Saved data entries
__________________________________________________
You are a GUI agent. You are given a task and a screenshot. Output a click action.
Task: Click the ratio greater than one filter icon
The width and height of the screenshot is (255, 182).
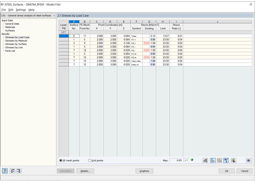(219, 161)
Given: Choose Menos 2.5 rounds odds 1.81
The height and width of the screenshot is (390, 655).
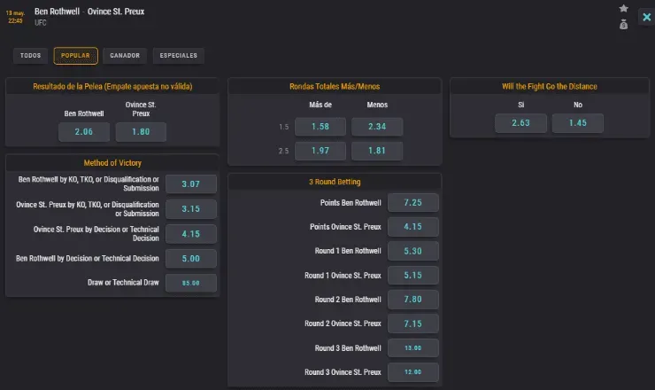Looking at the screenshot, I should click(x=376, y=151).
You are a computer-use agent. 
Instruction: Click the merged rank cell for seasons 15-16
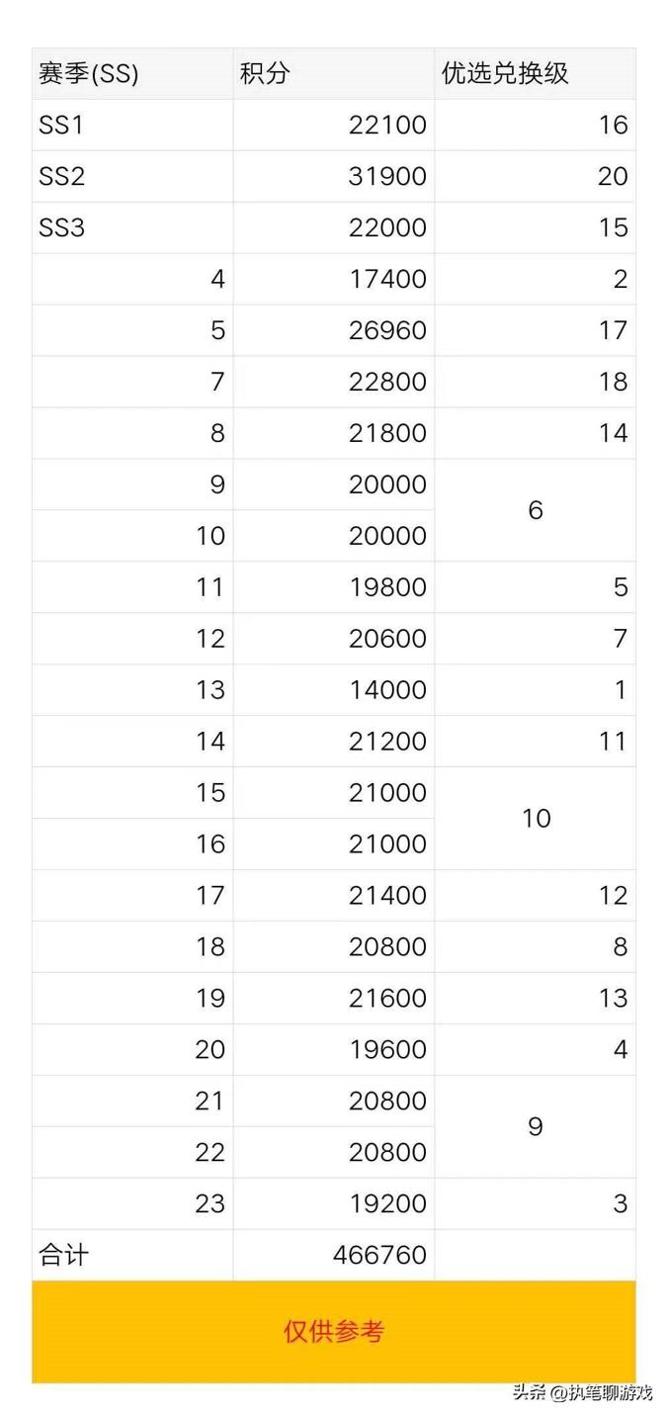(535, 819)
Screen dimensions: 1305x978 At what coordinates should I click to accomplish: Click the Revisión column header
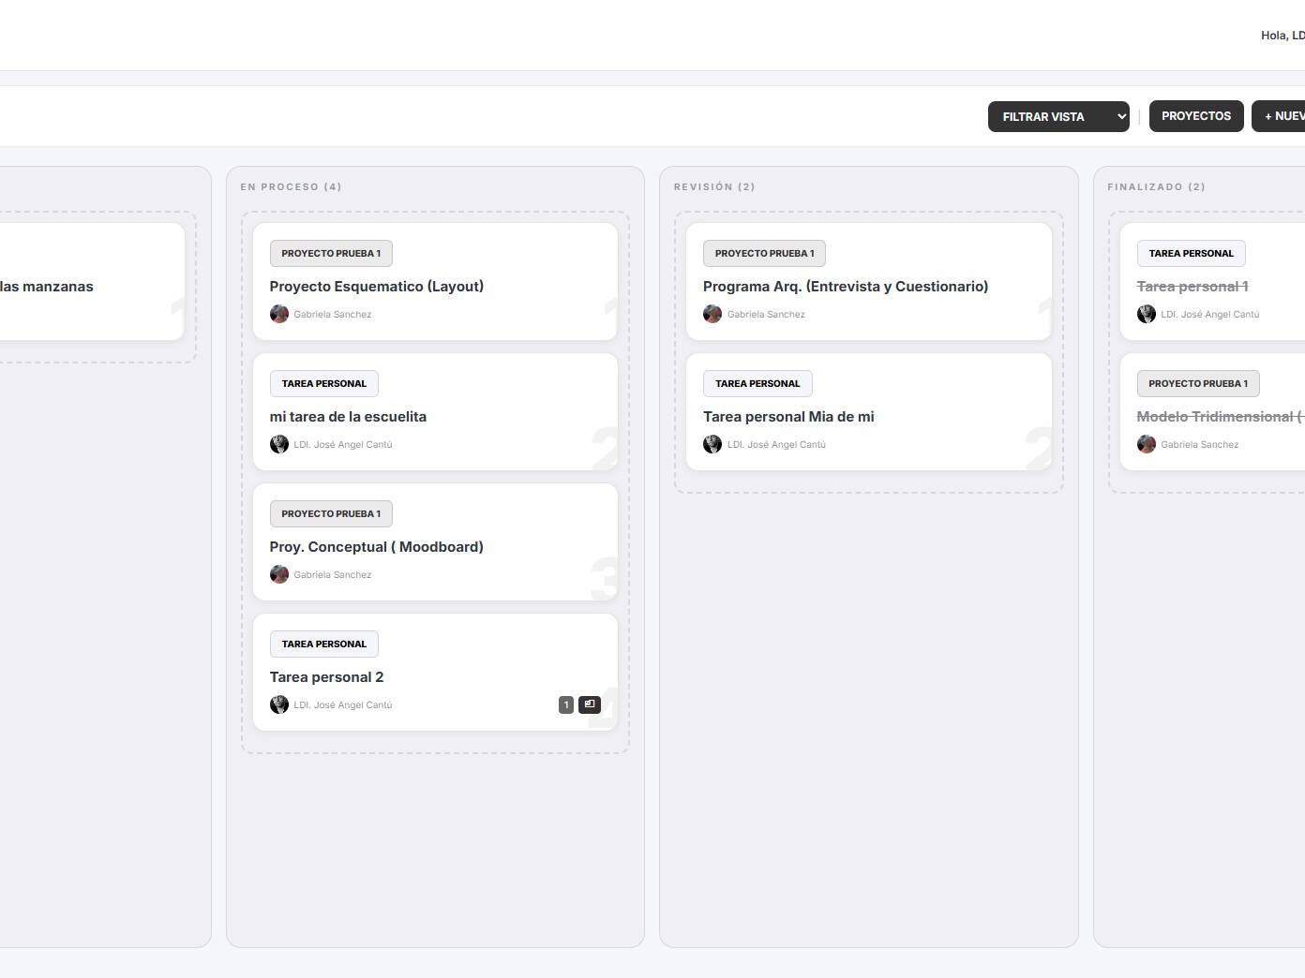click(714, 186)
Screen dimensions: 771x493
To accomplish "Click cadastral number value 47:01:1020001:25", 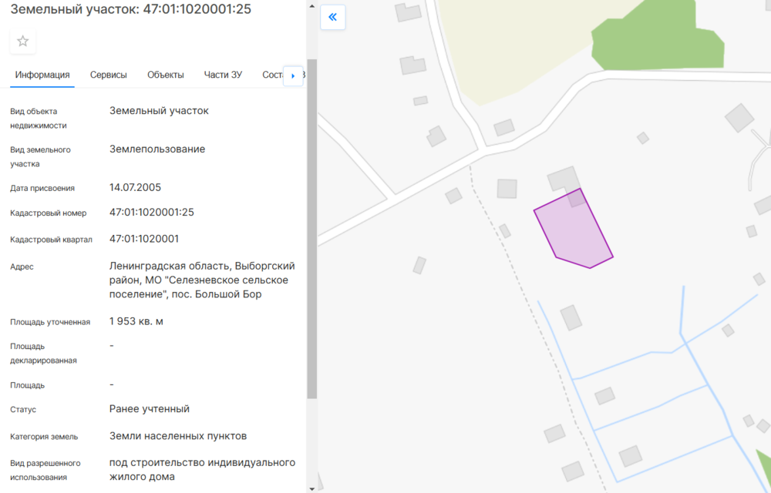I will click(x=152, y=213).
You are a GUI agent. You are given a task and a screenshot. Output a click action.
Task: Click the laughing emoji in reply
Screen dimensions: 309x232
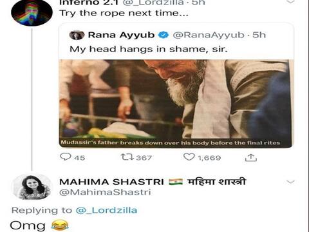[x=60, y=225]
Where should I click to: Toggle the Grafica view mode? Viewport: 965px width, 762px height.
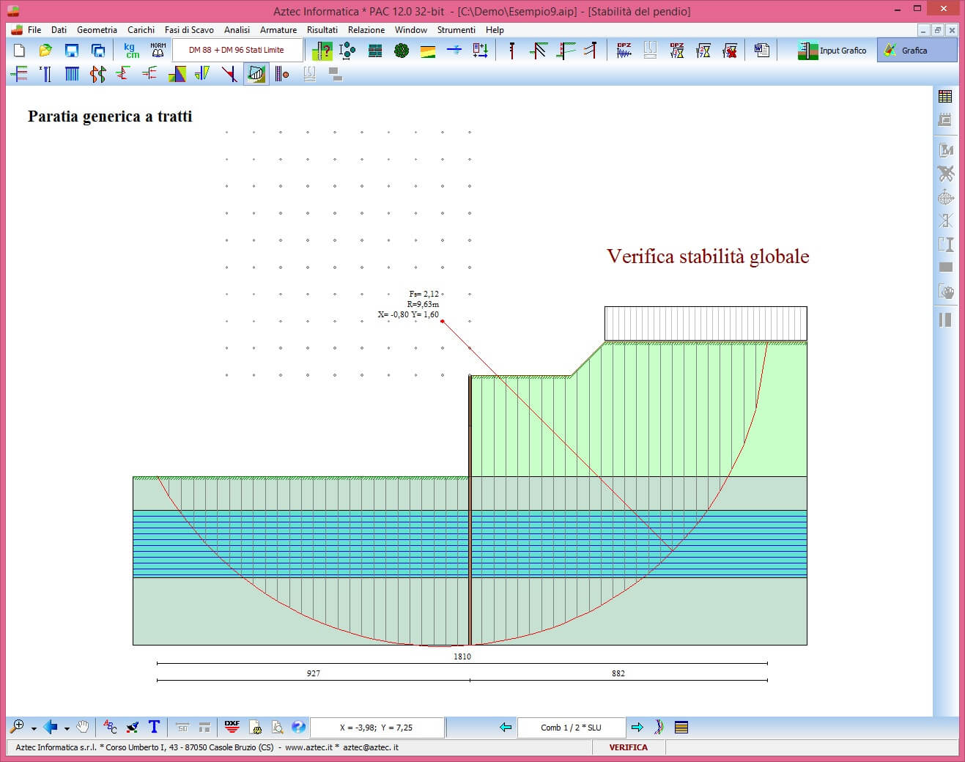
__________________________________________________
(Task item) From the records above, transcribe exactly the lines starting at the one containing "The height and" and ending at the one containing "Screen dimensions: 771x493". Skip the pictures.

(Answer to this exercise)
The height and width of the screenshot is (390, 655).
Looking at the screenshot, I should click(x=376, y=151).
You are a computer-use agent. 
Instruction: Click the merged rank cell for seasons 15-16
(535, 819)
Screen dimensions: 1305x978 At what coordinates should I click to accomplish: Click the Revisión column header
click(714, 186)
Screen dimensions: 771x493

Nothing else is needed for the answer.